Recalls Robert Falls, the theater's artistic director, "He said to me one time, 'I'd like to play Yorick.' And I said, 'Del, Yorick is the skull used in the graveyard scene' [in Hamlet]. And he goes, 'That's right.'"
Unfortunately, Hamlet isn't on the theater's schedule this year, but that isn't going to stop Close from appearing on the Goodman stage. Falls says he will find a role or a place for the Del Close skull on every set at Goodman Theater.
"He just wanted to keep working and basically have his last laugh on the world," explains Charna Halpern, Close's business partner in ImprovOlympic.

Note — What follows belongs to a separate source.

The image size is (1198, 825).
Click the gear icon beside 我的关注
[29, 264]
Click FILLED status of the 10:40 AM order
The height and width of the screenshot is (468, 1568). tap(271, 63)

His friend Falls says Close will live on as an actor through his skull, "and there's something kind of wonderful about that."
Close directed the Second City comedy troupe in Chicago for 12 years, and co-created SCTV. He also was a performer with the Compass Players, which included Mike Nichols and Elaine May and eventually evolved into Second City. Close also worked as acting coach for Saturday Night Live.
His film credits include The Public Eye (1992), Opportunity Knocks (1990), Fat Man and Little Boy (1989), The Blob (1988), The Untouchables (1986), Ferris Bueller's Day Off (1986), Thief (1981), and American Graffiti (1973).